- PROBLEM DESCRIPTION: Reproduce the material from the line with "Task: Open the KEYS quick navigation link" to the line with "(x=16, y=521)", replacing "Creator Assistant" with "Content Assistant" and leaving everything else unchanged.

# Start of RECORDS FOR THE EXERCISE

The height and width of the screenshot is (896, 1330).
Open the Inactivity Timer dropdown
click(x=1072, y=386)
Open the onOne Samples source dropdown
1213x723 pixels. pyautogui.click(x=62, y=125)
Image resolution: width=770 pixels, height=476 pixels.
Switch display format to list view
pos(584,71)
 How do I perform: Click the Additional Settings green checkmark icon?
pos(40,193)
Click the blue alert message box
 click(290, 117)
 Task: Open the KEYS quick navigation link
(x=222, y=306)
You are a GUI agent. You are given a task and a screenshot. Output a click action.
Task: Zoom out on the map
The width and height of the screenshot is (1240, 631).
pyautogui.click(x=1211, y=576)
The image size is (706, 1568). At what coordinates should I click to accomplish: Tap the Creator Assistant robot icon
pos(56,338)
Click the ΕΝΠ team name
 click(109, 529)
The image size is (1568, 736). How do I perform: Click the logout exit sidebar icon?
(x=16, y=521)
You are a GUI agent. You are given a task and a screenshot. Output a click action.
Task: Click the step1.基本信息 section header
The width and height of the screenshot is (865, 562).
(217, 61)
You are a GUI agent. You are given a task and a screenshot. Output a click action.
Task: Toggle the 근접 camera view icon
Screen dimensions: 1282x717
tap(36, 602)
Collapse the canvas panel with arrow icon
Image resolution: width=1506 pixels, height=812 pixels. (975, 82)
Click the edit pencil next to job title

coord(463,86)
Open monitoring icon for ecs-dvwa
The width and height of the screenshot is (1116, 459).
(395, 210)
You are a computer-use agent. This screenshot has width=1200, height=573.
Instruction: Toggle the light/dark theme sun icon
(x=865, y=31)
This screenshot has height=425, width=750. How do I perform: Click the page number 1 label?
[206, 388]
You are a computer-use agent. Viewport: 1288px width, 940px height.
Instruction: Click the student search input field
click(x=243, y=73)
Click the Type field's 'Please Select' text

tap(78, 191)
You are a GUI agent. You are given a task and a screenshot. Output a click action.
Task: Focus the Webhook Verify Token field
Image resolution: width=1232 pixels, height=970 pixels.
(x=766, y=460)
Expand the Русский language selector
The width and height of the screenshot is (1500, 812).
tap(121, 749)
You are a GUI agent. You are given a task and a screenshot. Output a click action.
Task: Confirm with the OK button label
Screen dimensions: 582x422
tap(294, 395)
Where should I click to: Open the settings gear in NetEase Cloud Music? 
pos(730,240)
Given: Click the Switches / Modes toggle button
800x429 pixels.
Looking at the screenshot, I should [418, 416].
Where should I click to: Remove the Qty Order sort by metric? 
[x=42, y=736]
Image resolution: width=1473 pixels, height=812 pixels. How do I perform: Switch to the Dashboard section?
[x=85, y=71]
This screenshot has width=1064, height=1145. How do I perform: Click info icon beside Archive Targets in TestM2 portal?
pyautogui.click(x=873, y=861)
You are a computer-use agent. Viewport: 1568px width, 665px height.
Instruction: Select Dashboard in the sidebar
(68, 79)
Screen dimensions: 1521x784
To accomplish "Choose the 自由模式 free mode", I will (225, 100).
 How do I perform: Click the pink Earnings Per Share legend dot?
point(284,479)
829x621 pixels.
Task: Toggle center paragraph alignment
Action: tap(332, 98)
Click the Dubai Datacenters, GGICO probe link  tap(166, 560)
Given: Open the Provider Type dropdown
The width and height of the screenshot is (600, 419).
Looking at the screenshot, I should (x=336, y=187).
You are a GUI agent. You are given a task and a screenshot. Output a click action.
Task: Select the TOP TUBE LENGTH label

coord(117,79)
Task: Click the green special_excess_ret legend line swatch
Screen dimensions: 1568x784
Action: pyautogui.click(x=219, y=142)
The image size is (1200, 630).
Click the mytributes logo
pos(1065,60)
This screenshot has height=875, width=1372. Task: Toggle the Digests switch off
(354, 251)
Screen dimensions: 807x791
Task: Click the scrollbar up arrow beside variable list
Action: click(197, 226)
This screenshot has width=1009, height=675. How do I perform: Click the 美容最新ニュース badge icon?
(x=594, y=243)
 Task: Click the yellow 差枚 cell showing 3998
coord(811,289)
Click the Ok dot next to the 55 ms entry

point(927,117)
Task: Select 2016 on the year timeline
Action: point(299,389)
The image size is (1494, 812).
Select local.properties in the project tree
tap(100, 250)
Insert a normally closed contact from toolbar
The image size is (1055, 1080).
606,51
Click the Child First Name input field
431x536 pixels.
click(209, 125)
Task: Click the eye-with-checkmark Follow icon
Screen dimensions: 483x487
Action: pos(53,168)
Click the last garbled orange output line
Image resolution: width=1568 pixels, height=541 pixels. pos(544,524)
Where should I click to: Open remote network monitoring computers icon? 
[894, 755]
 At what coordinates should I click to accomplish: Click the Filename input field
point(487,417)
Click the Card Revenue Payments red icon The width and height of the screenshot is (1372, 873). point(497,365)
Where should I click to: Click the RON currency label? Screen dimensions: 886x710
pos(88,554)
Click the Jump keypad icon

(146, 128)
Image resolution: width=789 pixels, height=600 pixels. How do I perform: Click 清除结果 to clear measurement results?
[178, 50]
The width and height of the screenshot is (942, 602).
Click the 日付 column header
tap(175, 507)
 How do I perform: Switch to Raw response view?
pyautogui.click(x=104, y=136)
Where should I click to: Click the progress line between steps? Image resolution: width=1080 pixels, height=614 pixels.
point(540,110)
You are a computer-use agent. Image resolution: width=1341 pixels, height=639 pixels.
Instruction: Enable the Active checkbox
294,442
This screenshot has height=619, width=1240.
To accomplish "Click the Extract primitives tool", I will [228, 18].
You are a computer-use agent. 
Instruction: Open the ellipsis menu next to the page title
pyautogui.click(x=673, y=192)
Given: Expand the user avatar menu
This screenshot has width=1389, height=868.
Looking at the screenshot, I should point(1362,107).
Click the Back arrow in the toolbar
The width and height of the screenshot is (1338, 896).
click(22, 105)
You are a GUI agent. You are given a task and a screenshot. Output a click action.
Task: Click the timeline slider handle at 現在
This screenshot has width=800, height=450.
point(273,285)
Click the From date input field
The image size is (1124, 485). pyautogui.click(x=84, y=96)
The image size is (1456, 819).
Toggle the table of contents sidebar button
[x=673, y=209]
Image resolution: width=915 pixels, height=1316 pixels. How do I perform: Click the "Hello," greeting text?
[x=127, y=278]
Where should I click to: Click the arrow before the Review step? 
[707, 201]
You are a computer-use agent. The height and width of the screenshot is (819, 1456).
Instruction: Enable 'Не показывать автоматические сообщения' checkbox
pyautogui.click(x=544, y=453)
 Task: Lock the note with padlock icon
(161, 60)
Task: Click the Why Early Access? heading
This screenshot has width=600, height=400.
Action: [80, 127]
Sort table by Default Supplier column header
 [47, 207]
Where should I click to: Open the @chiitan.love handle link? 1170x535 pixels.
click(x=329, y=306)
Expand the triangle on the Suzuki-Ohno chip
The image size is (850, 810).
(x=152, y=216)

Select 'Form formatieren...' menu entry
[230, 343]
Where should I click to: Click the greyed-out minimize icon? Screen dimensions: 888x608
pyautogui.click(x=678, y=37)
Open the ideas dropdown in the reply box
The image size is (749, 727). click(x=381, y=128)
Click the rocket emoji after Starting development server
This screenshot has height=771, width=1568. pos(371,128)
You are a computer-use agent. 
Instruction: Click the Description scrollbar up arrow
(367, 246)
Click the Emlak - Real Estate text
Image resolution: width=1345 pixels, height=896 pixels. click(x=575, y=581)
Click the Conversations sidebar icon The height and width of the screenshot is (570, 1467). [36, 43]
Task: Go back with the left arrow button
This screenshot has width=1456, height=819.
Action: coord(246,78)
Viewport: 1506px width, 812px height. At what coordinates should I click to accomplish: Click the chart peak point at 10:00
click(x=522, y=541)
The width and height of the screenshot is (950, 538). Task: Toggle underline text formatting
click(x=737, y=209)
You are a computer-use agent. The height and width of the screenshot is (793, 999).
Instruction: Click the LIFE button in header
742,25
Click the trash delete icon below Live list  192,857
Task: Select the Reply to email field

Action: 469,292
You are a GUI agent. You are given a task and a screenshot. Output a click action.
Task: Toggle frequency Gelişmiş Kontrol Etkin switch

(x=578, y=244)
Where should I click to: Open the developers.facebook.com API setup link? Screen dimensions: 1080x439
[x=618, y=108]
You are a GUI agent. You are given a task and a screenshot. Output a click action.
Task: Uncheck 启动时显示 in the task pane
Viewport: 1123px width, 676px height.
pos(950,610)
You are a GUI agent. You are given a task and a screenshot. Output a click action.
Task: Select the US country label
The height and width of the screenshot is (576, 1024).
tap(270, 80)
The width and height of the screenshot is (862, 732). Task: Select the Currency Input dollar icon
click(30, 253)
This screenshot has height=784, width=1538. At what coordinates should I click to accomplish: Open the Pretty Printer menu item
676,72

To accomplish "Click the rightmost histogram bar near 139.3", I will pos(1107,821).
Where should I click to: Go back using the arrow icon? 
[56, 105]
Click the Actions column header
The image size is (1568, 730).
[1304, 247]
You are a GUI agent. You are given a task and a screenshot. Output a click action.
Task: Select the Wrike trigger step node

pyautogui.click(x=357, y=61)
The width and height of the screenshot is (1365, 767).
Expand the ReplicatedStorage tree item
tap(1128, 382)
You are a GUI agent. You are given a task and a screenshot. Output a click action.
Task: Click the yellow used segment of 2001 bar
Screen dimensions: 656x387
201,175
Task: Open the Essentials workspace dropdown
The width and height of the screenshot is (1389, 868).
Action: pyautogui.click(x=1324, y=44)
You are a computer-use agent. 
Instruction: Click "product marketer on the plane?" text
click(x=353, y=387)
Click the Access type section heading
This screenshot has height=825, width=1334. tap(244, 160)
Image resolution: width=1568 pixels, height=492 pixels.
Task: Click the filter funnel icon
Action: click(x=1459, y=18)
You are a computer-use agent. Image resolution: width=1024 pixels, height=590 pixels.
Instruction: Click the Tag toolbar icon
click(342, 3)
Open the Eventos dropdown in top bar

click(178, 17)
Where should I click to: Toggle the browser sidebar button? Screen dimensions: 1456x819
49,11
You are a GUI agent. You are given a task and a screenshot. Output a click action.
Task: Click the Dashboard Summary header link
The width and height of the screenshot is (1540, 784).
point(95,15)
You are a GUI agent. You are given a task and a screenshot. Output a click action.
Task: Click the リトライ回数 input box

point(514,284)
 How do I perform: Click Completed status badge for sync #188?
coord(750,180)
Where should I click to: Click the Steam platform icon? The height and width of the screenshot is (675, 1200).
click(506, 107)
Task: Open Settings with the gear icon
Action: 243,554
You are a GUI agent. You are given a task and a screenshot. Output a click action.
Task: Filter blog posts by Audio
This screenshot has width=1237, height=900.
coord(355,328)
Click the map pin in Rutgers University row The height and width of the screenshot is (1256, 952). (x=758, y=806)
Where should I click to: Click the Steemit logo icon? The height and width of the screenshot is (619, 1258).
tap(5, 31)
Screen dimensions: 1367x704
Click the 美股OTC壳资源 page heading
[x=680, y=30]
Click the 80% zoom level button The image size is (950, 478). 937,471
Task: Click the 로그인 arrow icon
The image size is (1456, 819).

# End of RECORDS FOR THE EXERCISE

- CORRECT OUTPUT:
 Task: Open the KEYS quick navigation link
(x=222, y=306)
You are a GUI agent. You are given a task and a screenshot. Output a click action.
Task: Zoom out on the map
The width and height of the screenshot is (1240, 631).
pyautogui.click(x=1211, y=576)
The image size is (706, 1568). At what coordinates should I click to accomplish: Tap the Content Assistant robot icon
pos(56,338)
Click the ΕΝΠ team name
 click(109, 529)
The image size is (1568, 736). How do I perform: Click the logout exit sidebar icon?
(x=16, y=521)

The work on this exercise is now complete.